■ Stated goal
Copy the lines below word for word, from the line with "At what coordinates" up to and including the line with "The height and". Leave the pictures out.
>> begin Input for this task
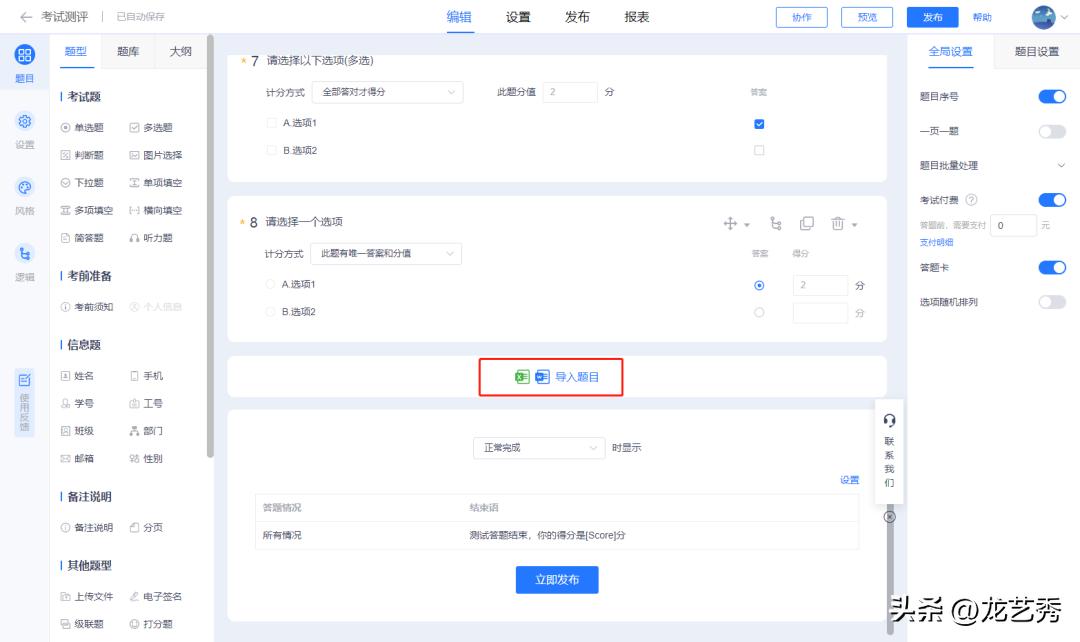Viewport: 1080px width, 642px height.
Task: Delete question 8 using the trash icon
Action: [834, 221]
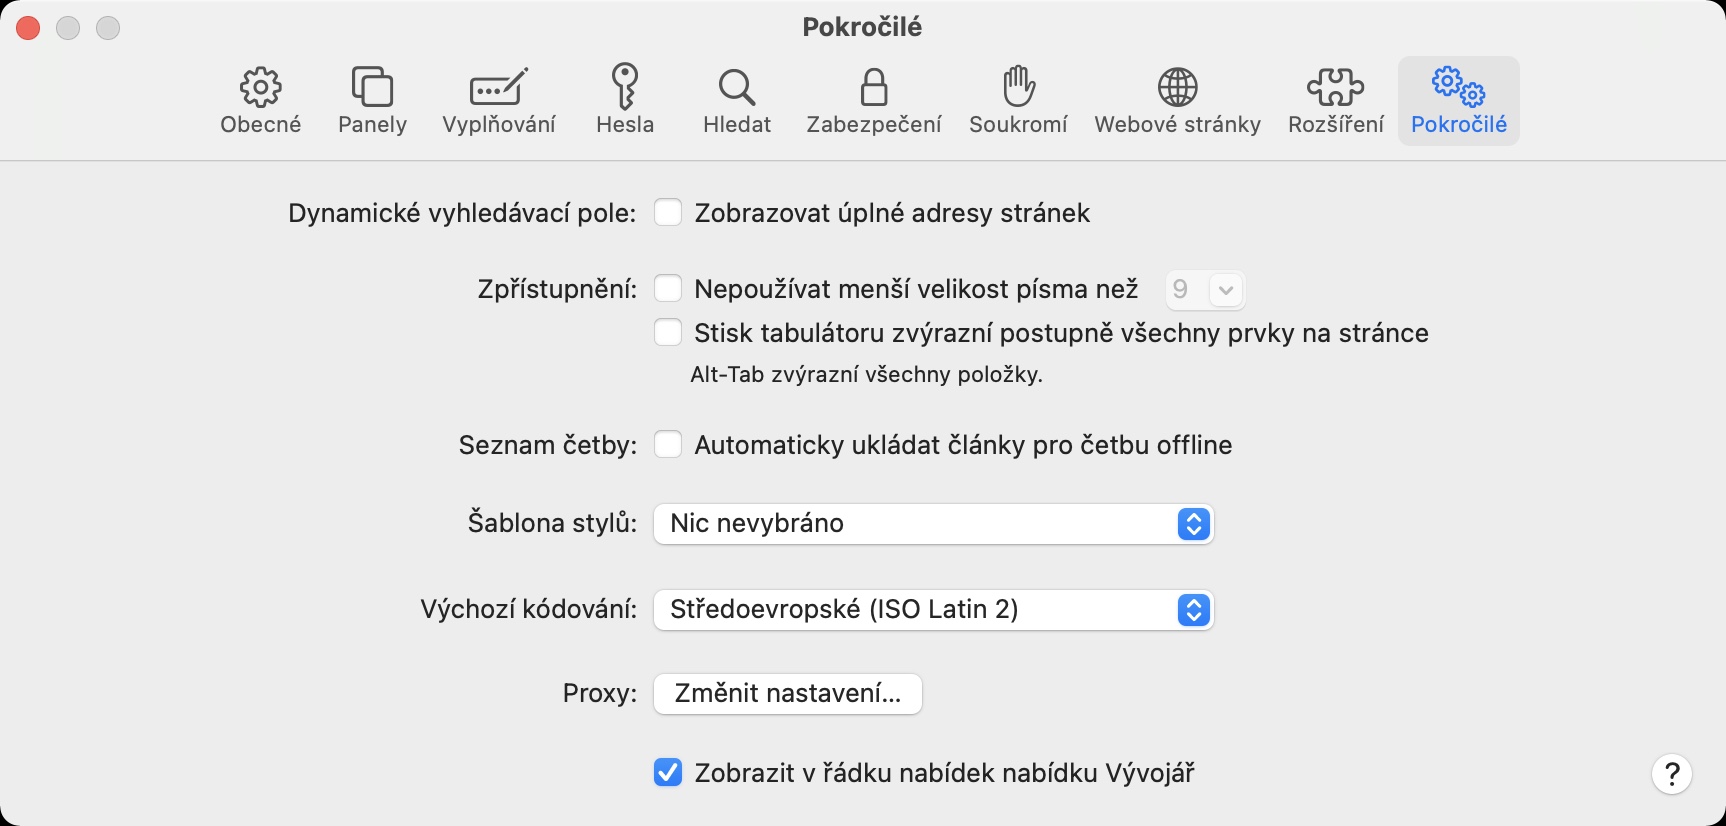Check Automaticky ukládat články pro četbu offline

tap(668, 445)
>> end Input for this task
>> begin Input for this task
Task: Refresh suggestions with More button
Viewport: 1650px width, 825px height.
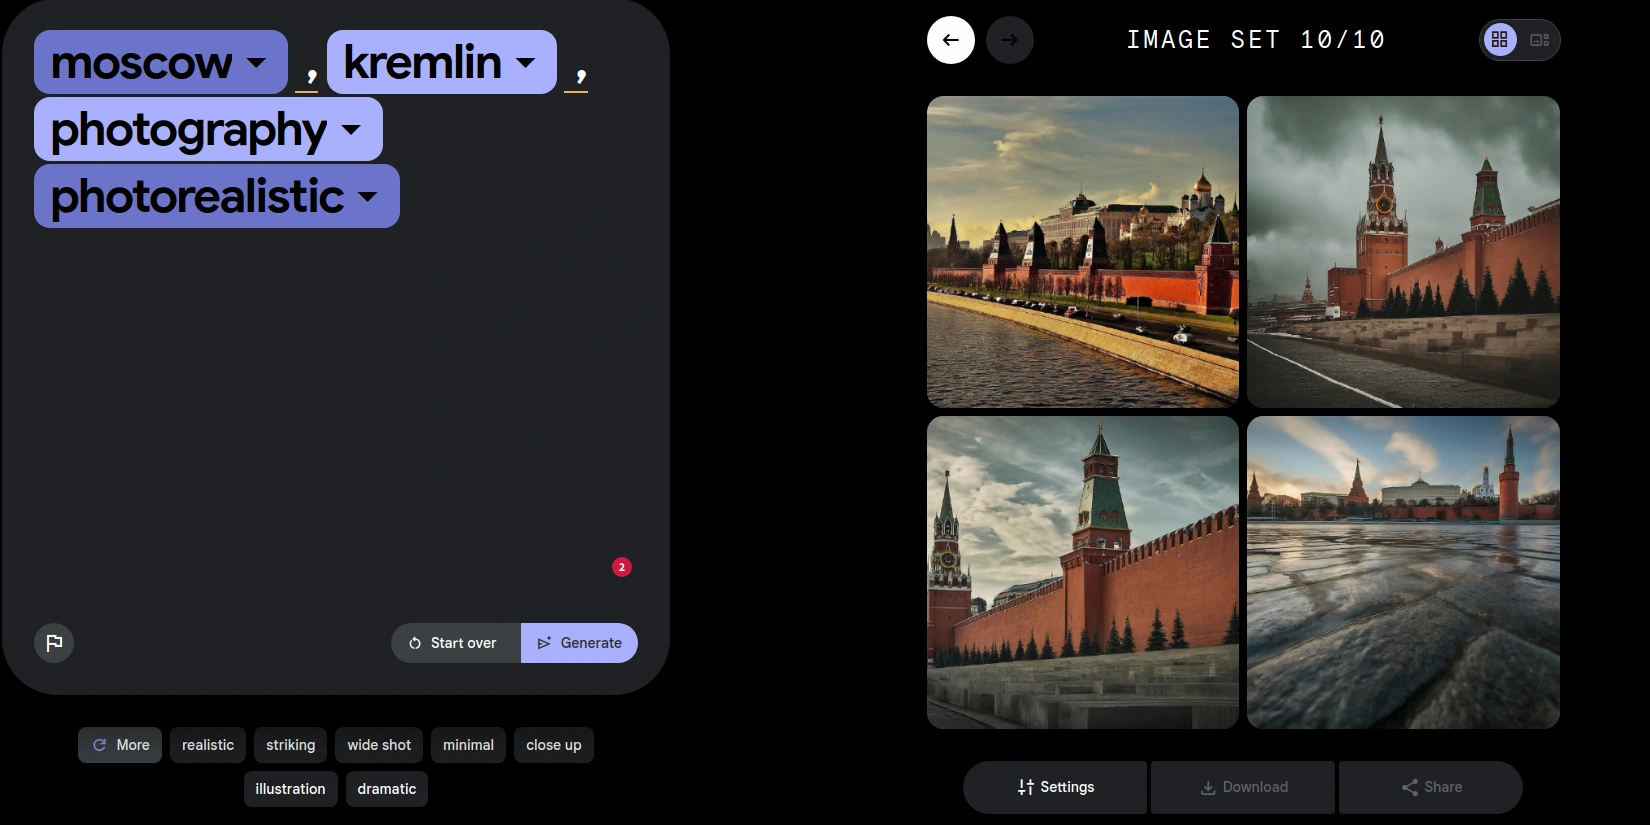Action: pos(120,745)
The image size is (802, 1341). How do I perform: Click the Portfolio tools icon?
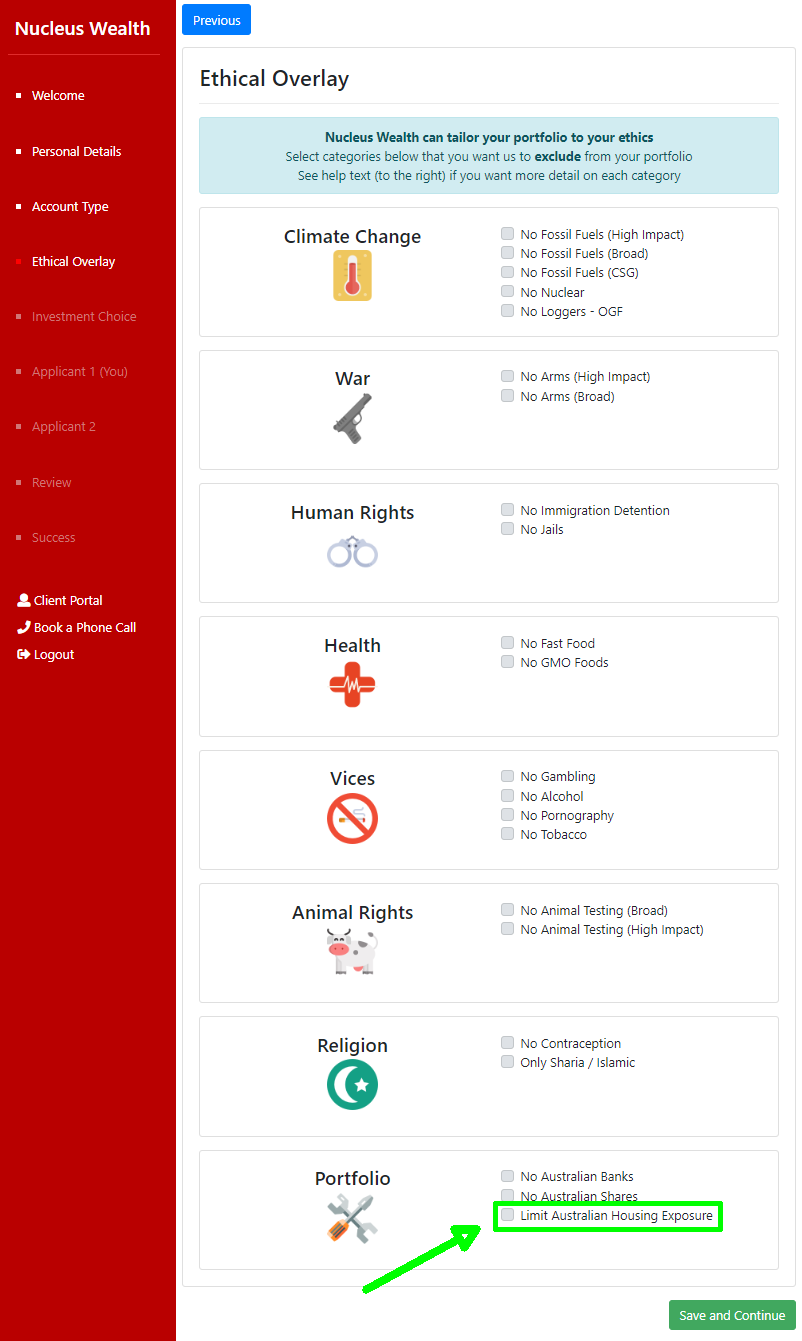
>> end Input for this task
>> begin Input for this task
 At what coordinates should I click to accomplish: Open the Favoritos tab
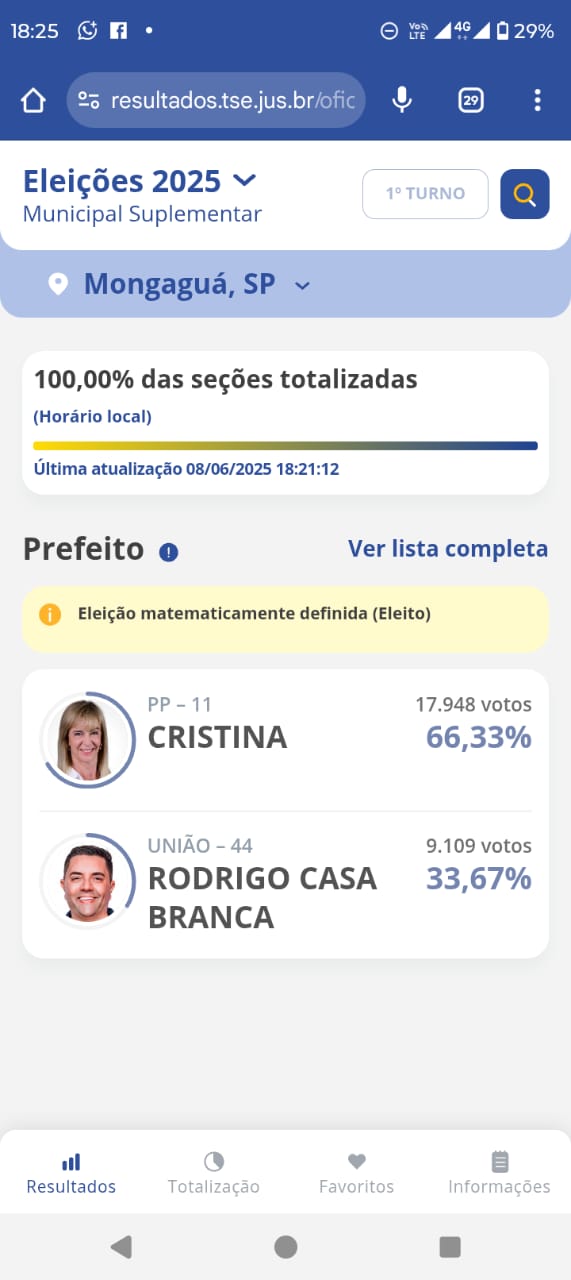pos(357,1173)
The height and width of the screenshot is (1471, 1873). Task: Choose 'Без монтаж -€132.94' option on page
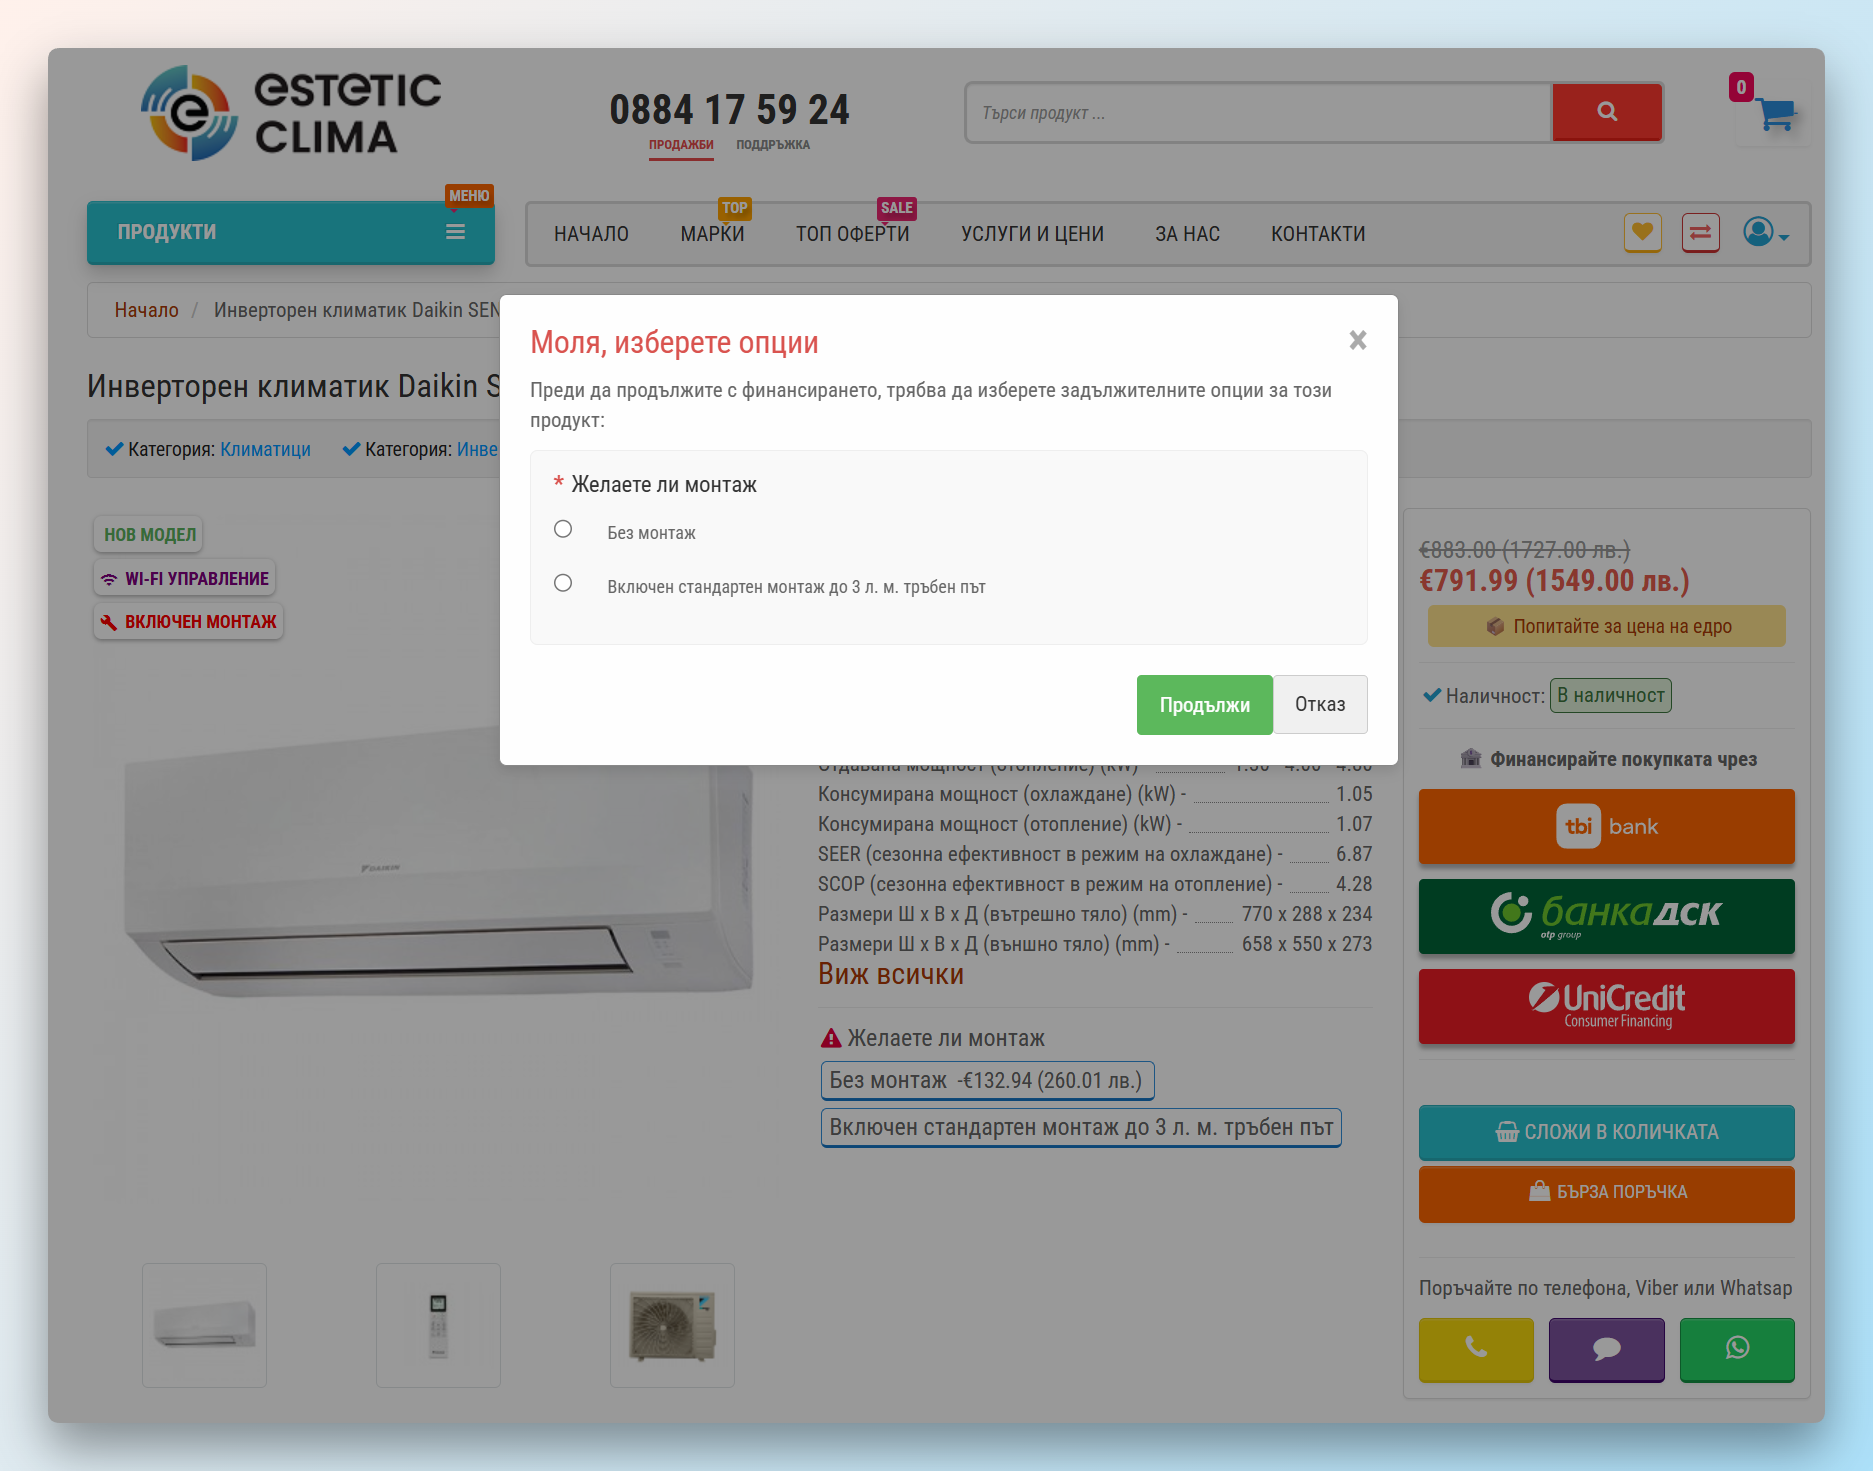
>> end Input for this task
■ Reply
 At what coordinates should I click to accomplish: Open the Favoritos tab
pos(357,1173)
The height and width of the screenshot is (1471, 1873). Task: Choose 'Без монтаж -€132.94' option on page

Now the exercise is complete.